Lançada oficialmente em janeiro de 2010, “Rock That Body” foi um dos singles do álbum The E.N.D. (The Energy Never Dies), disco que consolidou o Black Eyed Peas como um dos maiores fenômenos pop do fim dos anos 2000. Produzida por will.i.am, a faixa misturava pop eletrônico, hip-hop e música de pista em uma linguagem futurista que ajudou a definir o som daquela época.

O álbum havia sido lançado originalmente em 2009 e se transformou em um marco comercial para o grupo. Além de “Rock That Body”, o projeto também revelou sucessos gigantescos como “Boom Boom Pow”, “I Gotta Feeling”, “Meet Me Halfway” e “Imma Be”, músicas que dominaram rádios, pistas e plataformas digitais em diversos países. (interscope.com)

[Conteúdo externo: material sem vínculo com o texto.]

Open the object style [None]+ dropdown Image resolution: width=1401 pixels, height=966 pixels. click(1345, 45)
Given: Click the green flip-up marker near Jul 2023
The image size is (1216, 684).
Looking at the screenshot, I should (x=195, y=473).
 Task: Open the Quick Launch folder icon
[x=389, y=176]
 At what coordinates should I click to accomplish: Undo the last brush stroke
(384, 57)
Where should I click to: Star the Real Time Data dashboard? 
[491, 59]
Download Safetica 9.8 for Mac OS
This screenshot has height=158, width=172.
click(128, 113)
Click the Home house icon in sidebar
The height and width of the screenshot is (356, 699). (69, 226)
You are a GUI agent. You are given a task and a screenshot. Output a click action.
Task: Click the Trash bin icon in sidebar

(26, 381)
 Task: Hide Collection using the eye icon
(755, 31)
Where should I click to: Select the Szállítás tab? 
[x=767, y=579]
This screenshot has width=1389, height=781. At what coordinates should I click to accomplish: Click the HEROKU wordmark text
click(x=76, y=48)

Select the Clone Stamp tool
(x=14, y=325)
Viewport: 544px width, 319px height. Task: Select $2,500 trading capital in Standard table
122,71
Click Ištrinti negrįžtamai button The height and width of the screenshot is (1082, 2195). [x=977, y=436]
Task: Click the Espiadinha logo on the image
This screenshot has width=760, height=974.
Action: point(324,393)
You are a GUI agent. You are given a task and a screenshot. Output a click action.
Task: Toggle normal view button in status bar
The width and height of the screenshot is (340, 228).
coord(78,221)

Nos Estados Unidos, “Rock That Body” alcançou o Top 10 da Billboard Hot 100 em 2010, enquanto The E.N.D. recebeu múltiplas certificações internacionais e ajudou o Black Eyed Peas a estabelecer um dos períodos mais dominantes da música pop naquele momento.

A era de ouro do Black Eyed Peas

O Black Eyed Peas acumula seis prêmios Grammy e vendas estimadas em cerca de 35 milhões de álbuns e 120 milhões de singles ao redor do mundo.

A Recording Academy, responsável pelo Grammy, registra seis vitórias e 15 indicações para o grupo, com destaque para o impacto comercial e cultural da era The E.N.D., fase que transformou o quarteto em um dos maiores fenômenos do pop eletrônico dos anos 2000.

Nas paradas britânicas, a Official Charts Company informa que o Black Eyed Peas conquistou cinco singles em 1º lugar no Reino Unido, consolidando uma sequência rara de sucessos internacionais naquele período.

Nos Estados Unidos, a Billboard registra três músicas do grupo no topo da Hot 100 e relembra o recorde de 26 semanas consecutivas em 1º lugar alcançado em 2009 — uma das marcas mais expressivas já registradas por um grupo ou dupla na história da parada americana.

O que se sabe sobre um possível retorno

O reencontro naturalmente alimentou a imaginação dos fãs, mas até o fechamento desta matéria não houve anúncio oficial de uma turnê, residência ou retorno definitivo de Fergie ao Black Eyed Peas. Por isso, o momento deve ser tratado como uma reunião especial no palco do AMAs, não como confirmação de comeback.

Ainda assim, a cena tem peso. Desde meados de dezembro de 2025, a imprensa já havia noticiado um reencontro privado de Fergie com will.i.am, apl.de.ap e Taboo para celebrar aniversários marcantes. Na ocasião, a cantora falou em uma noite de afeto e gratidão ao lado de seus “irmãos”, sinalizando que os laços pessoais seguem preservados.

O impacto do reencontro

A reunião do Black Eyed Peas com Fergie funciona como um retrato do pop atual: a nostalgia deixou de ser apenas lembrança e passou a ser parte ativa da indústria. Músicas que marcaram os anos 2000 voltam a circular com força, alcançam novas gerações e ganham novos significados quando reaparecem em premiações, vídeos, playlists e redes sociais.

Para Fergie, o momento também resgata uma imagem muito querida pelo público. Ela não precisou anunciar uma nova fase nem lançar um projeto inédito para movimentar a conversa: bastou aparecer ao lado do grupo que ajudou a transformar em fenômeno global.

Para o Black Eyed Peas, a vitória de “Rock That Body” mostra que o repertório daquela fase continua vivo. Mais do que um prêmio nostálgico, o encontro no AMAs lembrou que certas músicas não ficam presas ao ano em que foram lançadas. Elas voltam quando o público decide dançar, cantar e sentir tudo outra vez.